Data →
*** Block opens ***
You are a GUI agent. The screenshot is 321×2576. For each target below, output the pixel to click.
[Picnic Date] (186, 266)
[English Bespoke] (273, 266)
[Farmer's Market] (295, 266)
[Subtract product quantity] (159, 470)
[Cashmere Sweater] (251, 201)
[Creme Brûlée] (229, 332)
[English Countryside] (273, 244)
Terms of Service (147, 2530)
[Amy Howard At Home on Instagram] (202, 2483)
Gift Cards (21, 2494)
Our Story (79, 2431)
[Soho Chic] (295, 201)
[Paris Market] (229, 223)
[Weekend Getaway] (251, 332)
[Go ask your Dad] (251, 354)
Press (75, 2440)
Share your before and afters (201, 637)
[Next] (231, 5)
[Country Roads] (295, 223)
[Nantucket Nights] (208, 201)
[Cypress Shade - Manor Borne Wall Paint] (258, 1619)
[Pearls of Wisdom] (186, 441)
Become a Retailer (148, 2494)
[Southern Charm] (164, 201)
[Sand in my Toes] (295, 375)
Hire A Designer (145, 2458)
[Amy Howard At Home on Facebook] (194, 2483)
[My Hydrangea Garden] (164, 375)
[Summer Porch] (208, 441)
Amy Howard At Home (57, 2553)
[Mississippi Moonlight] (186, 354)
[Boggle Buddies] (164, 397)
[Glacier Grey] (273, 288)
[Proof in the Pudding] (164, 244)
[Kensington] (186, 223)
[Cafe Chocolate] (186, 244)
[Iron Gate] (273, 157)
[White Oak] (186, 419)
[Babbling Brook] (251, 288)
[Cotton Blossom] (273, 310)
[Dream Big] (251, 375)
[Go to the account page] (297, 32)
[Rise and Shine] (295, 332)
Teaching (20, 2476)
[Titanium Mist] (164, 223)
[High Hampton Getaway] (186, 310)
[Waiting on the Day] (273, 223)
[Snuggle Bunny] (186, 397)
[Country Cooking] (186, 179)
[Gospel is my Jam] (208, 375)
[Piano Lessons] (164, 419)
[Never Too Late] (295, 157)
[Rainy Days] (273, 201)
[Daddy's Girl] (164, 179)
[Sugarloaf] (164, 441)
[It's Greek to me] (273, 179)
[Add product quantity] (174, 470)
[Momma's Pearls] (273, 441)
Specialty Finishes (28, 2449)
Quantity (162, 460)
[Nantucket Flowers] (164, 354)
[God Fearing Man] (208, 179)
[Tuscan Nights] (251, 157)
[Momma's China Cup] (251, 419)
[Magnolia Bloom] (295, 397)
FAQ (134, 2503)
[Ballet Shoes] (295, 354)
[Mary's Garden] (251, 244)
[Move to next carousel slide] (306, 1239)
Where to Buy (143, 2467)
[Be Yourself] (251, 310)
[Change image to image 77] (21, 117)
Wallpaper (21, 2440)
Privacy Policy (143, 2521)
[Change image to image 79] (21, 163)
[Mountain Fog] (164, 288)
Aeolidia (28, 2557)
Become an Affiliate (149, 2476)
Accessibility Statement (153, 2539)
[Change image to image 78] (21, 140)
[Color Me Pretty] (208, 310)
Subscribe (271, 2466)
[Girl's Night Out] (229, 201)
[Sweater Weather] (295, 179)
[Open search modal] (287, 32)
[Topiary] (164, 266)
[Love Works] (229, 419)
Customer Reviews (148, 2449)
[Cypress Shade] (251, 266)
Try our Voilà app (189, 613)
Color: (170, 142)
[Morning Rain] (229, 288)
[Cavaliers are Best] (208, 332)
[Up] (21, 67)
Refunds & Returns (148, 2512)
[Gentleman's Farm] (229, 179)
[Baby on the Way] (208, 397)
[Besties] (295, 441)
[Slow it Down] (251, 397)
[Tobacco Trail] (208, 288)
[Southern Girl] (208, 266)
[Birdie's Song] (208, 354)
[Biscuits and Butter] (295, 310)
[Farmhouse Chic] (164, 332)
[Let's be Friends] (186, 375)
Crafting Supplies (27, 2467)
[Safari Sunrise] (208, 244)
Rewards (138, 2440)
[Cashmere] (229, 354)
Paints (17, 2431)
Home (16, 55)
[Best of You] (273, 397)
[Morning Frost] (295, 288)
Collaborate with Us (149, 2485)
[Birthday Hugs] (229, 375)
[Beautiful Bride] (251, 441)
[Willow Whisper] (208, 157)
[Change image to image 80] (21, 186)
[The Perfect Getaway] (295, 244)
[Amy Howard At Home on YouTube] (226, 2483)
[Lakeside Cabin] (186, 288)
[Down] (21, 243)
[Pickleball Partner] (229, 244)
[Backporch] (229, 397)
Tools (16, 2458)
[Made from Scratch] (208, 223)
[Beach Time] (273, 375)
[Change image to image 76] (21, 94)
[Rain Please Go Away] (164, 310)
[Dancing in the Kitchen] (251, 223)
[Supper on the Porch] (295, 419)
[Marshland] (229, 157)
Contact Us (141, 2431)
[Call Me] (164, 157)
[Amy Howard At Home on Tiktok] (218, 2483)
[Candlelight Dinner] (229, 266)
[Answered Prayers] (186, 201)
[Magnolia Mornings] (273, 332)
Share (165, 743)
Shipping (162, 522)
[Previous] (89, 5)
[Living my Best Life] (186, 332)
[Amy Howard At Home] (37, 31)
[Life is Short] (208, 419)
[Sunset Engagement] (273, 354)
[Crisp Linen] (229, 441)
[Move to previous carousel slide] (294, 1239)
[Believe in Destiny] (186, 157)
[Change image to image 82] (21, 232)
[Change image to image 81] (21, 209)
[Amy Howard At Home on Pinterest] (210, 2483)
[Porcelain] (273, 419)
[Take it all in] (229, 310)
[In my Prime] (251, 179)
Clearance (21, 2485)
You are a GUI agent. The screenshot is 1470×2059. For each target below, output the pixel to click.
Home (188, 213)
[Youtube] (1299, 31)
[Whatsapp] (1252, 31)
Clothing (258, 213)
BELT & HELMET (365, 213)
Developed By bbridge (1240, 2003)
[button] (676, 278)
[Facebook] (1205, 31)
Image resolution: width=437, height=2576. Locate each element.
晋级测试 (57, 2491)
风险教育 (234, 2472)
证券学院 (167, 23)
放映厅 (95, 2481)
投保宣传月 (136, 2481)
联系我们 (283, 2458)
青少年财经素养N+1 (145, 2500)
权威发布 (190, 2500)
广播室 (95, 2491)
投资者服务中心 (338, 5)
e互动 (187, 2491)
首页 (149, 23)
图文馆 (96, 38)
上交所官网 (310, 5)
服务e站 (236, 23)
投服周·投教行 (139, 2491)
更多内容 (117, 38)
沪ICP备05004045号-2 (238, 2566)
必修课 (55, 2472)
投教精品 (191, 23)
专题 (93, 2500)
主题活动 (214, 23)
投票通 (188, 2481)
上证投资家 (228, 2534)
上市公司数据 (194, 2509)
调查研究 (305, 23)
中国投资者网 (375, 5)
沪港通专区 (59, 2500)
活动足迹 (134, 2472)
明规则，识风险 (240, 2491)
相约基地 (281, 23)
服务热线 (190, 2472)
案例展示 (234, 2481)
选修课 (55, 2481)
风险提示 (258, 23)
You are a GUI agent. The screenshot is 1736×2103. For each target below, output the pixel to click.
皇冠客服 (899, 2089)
*** Block closes ***
Exercise →
Every entry above needs to be quoted exactly.

Result →
You are a GUI agent. The screenshot is 321×2576. For each target below, output the pixel to click.
[Picnic Date] (186, 266)
[English Bespoke] (273, 266)
[Farmer's Market] (295, 266)
[Subtract product quantity] (159, 470)
[Cashmere Sweater] (251, 201)
[Creme Brûlée] (229, 332)
[English Countryside] (273, 244)
Terms of Service (147, 2530)
[Amy Howard At Home on Instagram] (202, 2483)
Gift Cards (21, 2494)
Our Story (79, 2431)
[Soho Chic] (295, 201)
[Paris Market] (229, 223)
[Weekend Getaway] (251, 332)
[Go ask your Dad] (251, 354)
Press (75, 2440)
Share your before and afters (201, 637)
[Next] (231, 5)
[Country Roads] (295, 223)
[Nantucket Nights] (208, 201)
[Cypress Shade - Manor Borne Wall Paint] (258, 1619)
[Pearls of Wisdom] (186, 441)
Become a Retailer (148, 2494)
[Southern Charm] (164, 201)
[Sand in my Toes] (295, 375)
Hire A Designer (145, 2458)
[Amy Howard At Home on Facebook] (194, 2483)
[My Hydrangea Garden] (164, 375)
[Summer Porch] (208, 441)
Amy Howard At Home (57, 2553)
[Mississippi Moonlight] (186, 354)
[Boggle Buddies] (164, 397)
[Glacier Grey] (273, 288)
[Proof in the Pudding] (164, 244)
[Kensington] (186, 223)
[Cafe Chocolate] (186, 244)
[Iron Gate] (273, 157)
[White Oak] (186, 419)
[Babbling Brook] (251, 288)
[Cotton Blossom] (273, 310)
[Dream Big] (251, 375)
[Go to the account page] (297, 32)
[Rise and Shine] (295, 332)
Teaching (20, 2476)
[Titanium Mist] (164, 223)
[High Hampton Getaway] (186, 310)
[Waiting on the Day] (273, 223)
[Snuggle Bunny] (186, 397)
[Country Cooking] (186, 179)
[Gospel is my Jam] (208, 375)
[Piano Lessons] (164, 419)
[Never Too Late] (295, 157)
[Rainy Days] (273, 201)
[Daddy's Girl] (164, 179)
[Sugarloaf] (164, 441)
[It's Greek to me] (273, 179)
[Add product quantity] (174, 470)
[Momma's Pearls] (273, 441)
Specialty Finishes (28, 2449)
Quantity (162, 460)
[Nantucket Flowers] (164, 354)
[God Fearing Man] (208, 179)
[Tuscan Nights] (251, 157)
[Momma's China Cup] (251, 419)
[Magnolia Bloom] (295, 397)
FAQ (134, 2503)
[Ballet Shoes] (295, 354)
[Mary's Garden] (251, 244)
[Move to next carousel slide] (306, 1239)
Where to Buy (143, 2467)
[Be Yourself] (251, 310)
[Change image to image 77] (21, 117)
Wallpaper (21, 2440)
Privacy Policy (143, 2521)
[Change image to image 79] (21, 163)
[Mountain Fog] (164, 288)
Aeolidia (28, 2557)
Become an Affiliate (149, 2476)
Accessibility Statement (153, 2539)
[Change image to image 78] (21, 140)
[Color Me Pretty] (208, 310)
Subscribe (271, 2466)
[Girl's Night Out] (229, 201)
[Sweater Weather] (295, 179)
[Open search modal] (287, 32)
[Topiary] (164, 266)
[Love Works] (229, 419)
Customer Reviews (148, 2449)
[Cypress Shade] (251, 266)
Try our Voilà app (189, 613)
Color: (170, 142)
[Morning Rain] (229, 288)
[Cavaliers are Best] (208, 332)
[Up] (21, 67)
Refunds & Returns (148, 2512)
[Gentleman's Farm] (229, 179)
[Baby on the Way] (208, 397)
[Besties] (295, 441)
[Slow it Down] (251, 397)
[Tobacco Trail] (208, 288)
[Southern Girl] (208, 266)
[Birdie's Song] (208, 354)
[Biscuits and Butter] (295, 310)
[Farmhouse Chic] (164, 332)
[Let's be Friends] (186, 375)
Crafting Supplies (27, 2467)
[Safari Sunrise] (208, 244)
Rewards (138, 2440)
[Cashmere] (229, 354)
Paints (17, 2431)
Home (16, 55)
[Best of You] (273, 397)
[Morning Frost] (295, 288)
Collaborate with Us (149, 2485)
[Birthday Hugs] (229, 375)
[Beautiful Bride] (251, 441)
[Willow Whisper] (208, 157)
[Change image to image 80] (21, 186)
[The Perfect Getaway] (295, 244)
[Amy Howard At Home on YouTube] (226, 2483)
[Lakeside Cabin] (186, 288)
[Down] (21, 243)
[Pickleball Partner] (229, 244)
[Backporch] (229, 397)
Tools (16, 2458)
[Made from Scratch] (208, 223)
[Beach Time] (273, 375)
[Change image to image 76] (21, 94)
[Rain Please Go Away] (164, 310)
[Dancing in the Kitchen] (251, 223)
[Supper on the Porch] (295, 419)
[Marshland] (229, 157)
Contact Us (141, 2431)
[Call Me] (164, 157)
[Amy Howard At Home on Tiktok] (218, 2483)
[Candlelight Dinner] (229, 266)
[Answered Prayers] (186, 201)
[Magnolia Mornings] (273, 332)
Share (165, 743)
Shipping (162, 522)
[Previous] (89, 5)
[Living my Best Life] (186, 332)
[Amy Howard At Home] (37, 31)
[Life is Short] (208, 419)
[Sunset Engagement] (273, 354)
[Crisp Linen] (229, 441)
[Move to previous carousel slide] (294, 1239)
[Believe in Destiny] (186, 157)
[Change image to image 82] (21, 232)
[Change image to image 81] (21, 209)
[Amy Howard At Home on Pinterest] (210, 2483)
[Porcelain] (273, 419)
[Take it all in] (229, 310)
[In my Prime] (251, 179)
Clearance (21, 2485)
You are a GUI agent. The screenshot is 1470×2059. For each target below, output the pixel to click.
Home (188, 213)
[Youtube] (1299, 31)
[Whatsapp] (1252, 31)
Clothing (258, 213)
BELT & HELMET (365, 213)
Developed By bbridge (1240, 2003)
[button] (676, 278)
[Facebook] (1205, 31)
Image resolution: width=437, height=2576. Locate each element.
晋级测试 (57, 2491)
风险教育 (234, 2472)
证券学院 (167, 23)
放映厅 (95, 2481)
投保宣传月 (136, 2481)
联系我们 (283, 2458)
青少年财经素养N+1 (145, 2500)
权威发布 (190, 2500)
广播室 (95, 2491)
投资者服务中心 (338, 5)
e互动 (187, 2491)
首页 (149, 23)
图文馆 (96, 38)
上交所官网 (310, 5)
服务e站 (236, 23)
投服周·投教行 (139, 2491)
更多内容 (117, 38)
沪ICP备05004045号-2 (238, 2566)
必修课 (55, 2472)
投教精品 (191, 23)
专题 (93, 2500)
主题活动 (214, 23)
投票通 (188, 2481)
上证投资家 (228, 2534)
上市公司数据 (194, 2509)
调查研究 (305, 23)
中国投资者网 (375, 5)
沪港通专区 (59, 2500)
活动足迹 (134, 2472)
明规则，识风险 (240, 2491)
相约基地 (281, 23)
服务热线 (190, 2472)
案例展示 (234, 2481)
选修课 (55, 2481)
风险提示 (258, 23)
You are a GUI agent. The screenshot is 1736×2103. For each target below, output the pixel to click.
皇冠客服 (899, 2089)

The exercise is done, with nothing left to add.